昨年出た『生きているのはひまつぶし 深沢七郎未発表作品集』という本からの抜粋。
ボクシングやスポーツ全般に携わっていない人の、ボクシングへの記述は目をひく。貴重な証言と思う。
深沢七郎は1914年生まれ1987年没の小説家だから、カシアス・クレイもモハメド・アリも知っていた。上の抜書きの詳細なデータはないが、たぶんインタビューか座談で日時不明ながら、1972年4月、無冠のアリが来日してマック・フォスターという選手に15R判定勝ちしたころのものだと推測する。
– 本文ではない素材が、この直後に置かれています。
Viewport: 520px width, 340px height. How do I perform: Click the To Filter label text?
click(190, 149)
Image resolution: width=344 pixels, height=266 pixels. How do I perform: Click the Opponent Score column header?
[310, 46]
わたしもテレビで見たと思う。うなだれてリングをおりるアリの残像がわたしの頭にあるが、それがそのときのものかどうか定かではない。1976年にもアントニオ猪木戦のためにアリは来日しているが、あのときのものじゃないだろ。
八百長云々とあるが、それは何をさすのか。暗黒世界との取引か、ボクシング界の風潮か、ソニー・リストン戦の疑惑がくすぶっていたのか。いずれにしても当時は八百長ということが今よりもあけすけに言われたのかもしれない。
モハメド・アリと改名しても見る側(日本人だけかもしれないが)にすればカシアス・クレイはカシアス・クレイだった。しかし「蝶のように舞い蜂のようにさす」クレイではなかった。五木寛之と対談をした、その記事を載せた本は手に入るだろうか。などと思いがめぐる。
目新しいことでもないけれど、部外者からふいに語られると妙に臨場感があって、失意の中にありながら血気盛んな様子のボクサーがよみがえってくるようだ。
キンシャサの奇跡はまだ起きていない。